If I took her home, Abby the doodle and this happy, go-lucky, golden dog would have a hay day. The kids would surely try to talk me into keeping her, and my house would be covered in hair and full of her stench. But, I could feel myself falling.

I headed towards my vet (my awesome, fantastic, wonderful vet). My new friend held her head out the back window like a champ. At each stoplight, she’d snuggle me.

We arrived at the Neighborhood Pet Clinic, they scanned her, and… woohoo… found a chip. Her name was Bella, a Chesapeake Retriever.
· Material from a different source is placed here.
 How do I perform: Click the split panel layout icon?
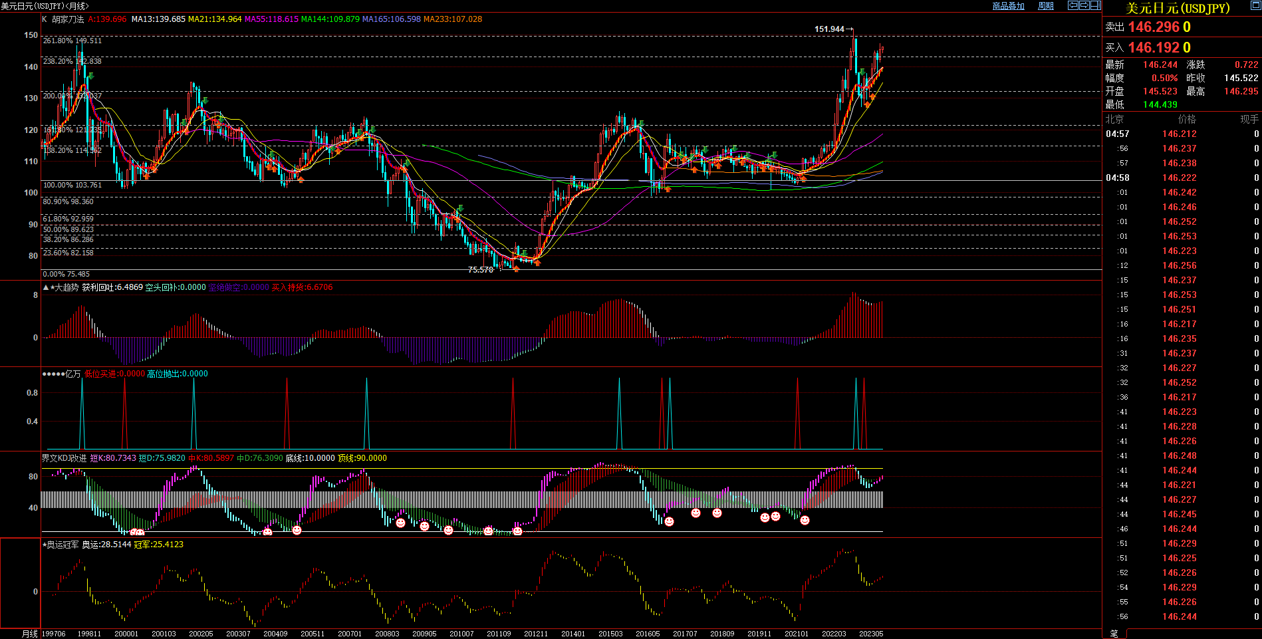tap(1095, 5)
I waited with Bella and visited with customers in the waiting area. Everyone loved her. But not as much as she was loving me.

She crawled into my lap. That sentence doesn’t do justice… more like, she climbed on top of my entire body. And just sat there, completely content. She rolled around my feet. She nudged me and kissed me. I ran out to my car for something, she was ecstatic upon my return.

After much researching, the owners were found.

The vet began to take Bella to the back, so I could finally go back to work. Bella was slipping and sliding on the floor, fighting to get to me. It was heartbreaking. I went over and loved on her. I walked with them to the back, but she just kept fighting to get to me. I had to give her a little shove through the door and then shut it quickly.

Then I left quickly. It was SO sad! My heart was heavy, and I knew the potential tears were just below the surface. This stinky, shedding dog interrupted my day for only an hour and half, but had nestled into a part of my heart before leaving.

Was it worth the missed hours at work, the dry cleaning bill, and the time to clean and deodorize my car? Yes.

It’s amazing how fast humans and animals can bond. If only for a moment, she was my Bella.

Everything in life is a lesson. Frankly, I don’t know what the lesson is to be learned from this. It could be a simple reminder that I don’t want a shedding dog, so I can stand my ground when the kids and husband start begging for a dog. Or maybe it’s something bigger. To remember to let life be interrupted, and to feel. After all, what is life without feeling?